Opening the concert was the symphony which Haydn himself presented in the very same venue in 1791 (to great acclaim) when the University of Oxford conferred upon him a doctorate at its annual honorary degrees ceremony, hence its nickname. The OPO’s assistant conductor Hannah Schneider brought out the portentousness of the work’s slow beginning, though it might have exuded more mystery, if only for the sake of contrast with their performance of the rest of the symphony which was robust and assured. A fairly heavily textured, even Romantic, approach to the upheavals of the second movement foreshadowed Beethoven. A less strenuous articulation of the Minuet’s Trio section would have brought out its pert syncopations with more alacrity, and thereby make the link with Beethoven’s rhythmic innovations in the scherzos of his symphonies more explicit. But the stately pace of the Minuet itself conjured up the aristocratic world in which Haydn had spent much of his career prior to the composition of his late, great symphonies such as this one, and the bustling horns in the chattering finale radiated this composer’s characteristic bonhomie and wit.

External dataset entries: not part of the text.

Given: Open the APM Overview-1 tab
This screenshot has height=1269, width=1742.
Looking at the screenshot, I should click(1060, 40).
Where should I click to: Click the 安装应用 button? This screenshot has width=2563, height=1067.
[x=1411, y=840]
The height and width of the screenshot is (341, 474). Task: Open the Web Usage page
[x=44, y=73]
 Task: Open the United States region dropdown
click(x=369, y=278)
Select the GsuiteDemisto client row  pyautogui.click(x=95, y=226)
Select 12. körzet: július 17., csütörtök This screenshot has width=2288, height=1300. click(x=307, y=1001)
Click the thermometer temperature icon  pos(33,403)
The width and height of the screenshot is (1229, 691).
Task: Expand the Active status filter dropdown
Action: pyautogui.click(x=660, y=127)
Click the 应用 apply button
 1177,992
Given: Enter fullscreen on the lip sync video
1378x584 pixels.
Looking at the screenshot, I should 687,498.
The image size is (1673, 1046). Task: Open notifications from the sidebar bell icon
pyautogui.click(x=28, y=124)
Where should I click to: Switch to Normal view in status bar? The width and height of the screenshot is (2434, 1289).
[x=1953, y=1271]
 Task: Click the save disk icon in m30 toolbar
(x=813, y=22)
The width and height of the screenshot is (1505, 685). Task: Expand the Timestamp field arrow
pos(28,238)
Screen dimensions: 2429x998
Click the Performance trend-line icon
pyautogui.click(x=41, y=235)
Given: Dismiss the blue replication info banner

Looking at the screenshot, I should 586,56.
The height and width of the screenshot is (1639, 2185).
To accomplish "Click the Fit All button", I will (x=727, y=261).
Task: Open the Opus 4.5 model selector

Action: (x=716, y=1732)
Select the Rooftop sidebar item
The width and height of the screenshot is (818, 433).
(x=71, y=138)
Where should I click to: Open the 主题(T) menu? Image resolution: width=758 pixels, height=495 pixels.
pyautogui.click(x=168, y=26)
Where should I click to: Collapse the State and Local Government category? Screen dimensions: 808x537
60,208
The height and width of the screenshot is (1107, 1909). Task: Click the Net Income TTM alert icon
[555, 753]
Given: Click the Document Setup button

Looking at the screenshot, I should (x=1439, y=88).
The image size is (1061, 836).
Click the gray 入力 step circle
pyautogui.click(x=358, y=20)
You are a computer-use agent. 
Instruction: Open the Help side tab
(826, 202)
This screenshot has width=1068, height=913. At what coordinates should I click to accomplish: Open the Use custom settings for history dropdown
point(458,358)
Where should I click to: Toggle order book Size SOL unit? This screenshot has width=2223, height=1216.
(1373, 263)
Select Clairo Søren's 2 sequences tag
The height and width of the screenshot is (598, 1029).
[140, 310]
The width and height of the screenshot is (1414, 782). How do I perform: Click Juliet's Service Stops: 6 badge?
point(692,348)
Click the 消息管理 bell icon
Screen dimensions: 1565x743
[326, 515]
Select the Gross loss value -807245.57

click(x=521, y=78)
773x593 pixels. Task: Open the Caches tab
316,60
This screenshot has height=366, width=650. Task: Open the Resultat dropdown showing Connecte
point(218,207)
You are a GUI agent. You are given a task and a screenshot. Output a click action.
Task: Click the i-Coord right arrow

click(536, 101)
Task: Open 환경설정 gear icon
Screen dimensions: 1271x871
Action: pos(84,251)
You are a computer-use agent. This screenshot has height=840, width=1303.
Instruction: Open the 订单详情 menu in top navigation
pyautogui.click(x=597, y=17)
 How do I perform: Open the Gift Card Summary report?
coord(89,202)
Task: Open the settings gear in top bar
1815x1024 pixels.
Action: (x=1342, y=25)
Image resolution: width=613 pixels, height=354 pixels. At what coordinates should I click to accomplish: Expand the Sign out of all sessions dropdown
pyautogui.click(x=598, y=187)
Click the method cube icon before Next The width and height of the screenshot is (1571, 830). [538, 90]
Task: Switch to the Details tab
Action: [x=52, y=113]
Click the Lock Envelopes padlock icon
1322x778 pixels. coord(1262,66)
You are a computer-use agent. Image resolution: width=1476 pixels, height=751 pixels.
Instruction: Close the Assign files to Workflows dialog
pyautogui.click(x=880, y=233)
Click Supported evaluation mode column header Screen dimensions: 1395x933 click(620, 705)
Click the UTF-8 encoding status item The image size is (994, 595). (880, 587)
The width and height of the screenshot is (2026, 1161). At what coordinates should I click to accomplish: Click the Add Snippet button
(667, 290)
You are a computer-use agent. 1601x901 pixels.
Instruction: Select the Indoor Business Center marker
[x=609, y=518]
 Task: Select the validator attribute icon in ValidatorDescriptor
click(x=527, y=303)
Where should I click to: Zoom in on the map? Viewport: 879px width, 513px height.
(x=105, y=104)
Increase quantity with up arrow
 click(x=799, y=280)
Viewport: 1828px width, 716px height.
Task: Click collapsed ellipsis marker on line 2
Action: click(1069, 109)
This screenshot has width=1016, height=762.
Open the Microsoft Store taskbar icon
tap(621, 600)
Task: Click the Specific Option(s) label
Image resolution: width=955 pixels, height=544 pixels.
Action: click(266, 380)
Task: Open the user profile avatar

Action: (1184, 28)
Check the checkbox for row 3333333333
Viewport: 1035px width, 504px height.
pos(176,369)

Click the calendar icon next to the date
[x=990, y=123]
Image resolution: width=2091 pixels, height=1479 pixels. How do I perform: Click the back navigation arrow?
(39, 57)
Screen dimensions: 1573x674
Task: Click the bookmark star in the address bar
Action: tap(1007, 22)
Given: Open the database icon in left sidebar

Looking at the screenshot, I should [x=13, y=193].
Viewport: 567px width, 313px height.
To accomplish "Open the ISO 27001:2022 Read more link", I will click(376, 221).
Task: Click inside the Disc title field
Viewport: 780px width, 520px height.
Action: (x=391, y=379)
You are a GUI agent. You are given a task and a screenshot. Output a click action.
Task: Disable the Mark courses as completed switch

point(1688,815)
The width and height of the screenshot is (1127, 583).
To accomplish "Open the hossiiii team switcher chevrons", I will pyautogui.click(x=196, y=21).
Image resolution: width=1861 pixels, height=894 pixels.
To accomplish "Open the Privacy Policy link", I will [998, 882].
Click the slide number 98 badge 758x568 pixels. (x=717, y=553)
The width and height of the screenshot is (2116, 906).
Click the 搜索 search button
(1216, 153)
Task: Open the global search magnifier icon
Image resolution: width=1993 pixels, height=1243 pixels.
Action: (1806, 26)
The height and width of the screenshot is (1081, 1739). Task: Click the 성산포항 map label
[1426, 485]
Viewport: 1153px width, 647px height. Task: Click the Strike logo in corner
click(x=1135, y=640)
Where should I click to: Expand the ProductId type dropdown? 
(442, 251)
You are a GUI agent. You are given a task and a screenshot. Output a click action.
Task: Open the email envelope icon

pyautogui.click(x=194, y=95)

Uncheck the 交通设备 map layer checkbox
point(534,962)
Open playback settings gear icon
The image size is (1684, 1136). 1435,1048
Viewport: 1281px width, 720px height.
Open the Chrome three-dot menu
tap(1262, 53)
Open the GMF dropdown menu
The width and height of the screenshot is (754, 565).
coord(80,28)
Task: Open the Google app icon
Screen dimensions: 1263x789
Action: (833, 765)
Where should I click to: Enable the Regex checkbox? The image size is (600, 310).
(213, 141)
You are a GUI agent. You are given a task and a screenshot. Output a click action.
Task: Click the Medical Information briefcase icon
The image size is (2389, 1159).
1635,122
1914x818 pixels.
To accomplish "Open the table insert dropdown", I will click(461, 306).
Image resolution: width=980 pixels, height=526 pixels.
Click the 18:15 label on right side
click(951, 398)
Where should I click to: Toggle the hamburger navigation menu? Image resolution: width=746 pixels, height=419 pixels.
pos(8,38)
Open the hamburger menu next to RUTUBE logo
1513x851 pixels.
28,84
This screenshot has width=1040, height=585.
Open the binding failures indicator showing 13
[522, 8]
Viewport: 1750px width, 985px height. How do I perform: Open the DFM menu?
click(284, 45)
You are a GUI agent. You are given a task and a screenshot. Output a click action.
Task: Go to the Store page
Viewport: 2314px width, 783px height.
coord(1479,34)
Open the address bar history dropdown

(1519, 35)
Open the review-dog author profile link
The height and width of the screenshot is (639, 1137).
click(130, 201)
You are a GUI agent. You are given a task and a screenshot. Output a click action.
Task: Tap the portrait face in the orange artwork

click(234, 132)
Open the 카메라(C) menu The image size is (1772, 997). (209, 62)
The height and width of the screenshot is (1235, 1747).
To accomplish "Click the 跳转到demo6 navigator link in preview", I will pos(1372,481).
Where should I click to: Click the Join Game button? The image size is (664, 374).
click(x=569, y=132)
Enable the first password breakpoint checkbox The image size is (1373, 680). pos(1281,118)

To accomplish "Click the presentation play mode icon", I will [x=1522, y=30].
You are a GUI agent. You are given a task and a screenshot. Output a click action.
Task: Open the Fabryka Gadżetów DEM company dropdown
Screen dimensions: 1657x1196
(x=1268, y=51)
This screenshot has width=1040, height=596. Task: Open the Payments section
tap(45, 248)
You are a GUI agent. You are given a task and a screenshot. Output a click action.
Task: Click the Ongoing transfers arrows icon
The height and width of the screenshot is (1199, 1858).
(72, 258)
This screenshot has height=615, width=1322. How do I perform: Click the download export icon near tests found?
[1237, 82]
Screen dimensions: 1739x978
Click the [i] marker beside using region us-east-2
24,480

Papadopoulos brought the programme to a conclusion with a similarly broad, even leisurely account of Mozart’s Symphony No.39 – the first of the three symphonic miracles which Mozart brought to fruition in what turned out to be his final contributions to the genre. Unusually for Mozart, the first movement employs a slow introduction, in the manner of Haydn’s late symphonies, and this performance invested that and the succeeding Allegro with the solemnity that is a hallmark of Mozart’s writing in the key of E flat major. The OPO carried that over into the second movement – not exactly ‘con moto’ as marked, but Papadopoulos turned the little marching phrases expressively and elongated them suggestively. The Minuet and Trio flowed cheerfully, particularly as it should with the lilting dialogue among the woodwind of the latter section, but the overly broad finale failed to capture fully the humour that is present in another significantly Haydnesque movement. Even so the high spirits of this and the other works in this programme shone through, constituting a welcome diversion on a cold November night.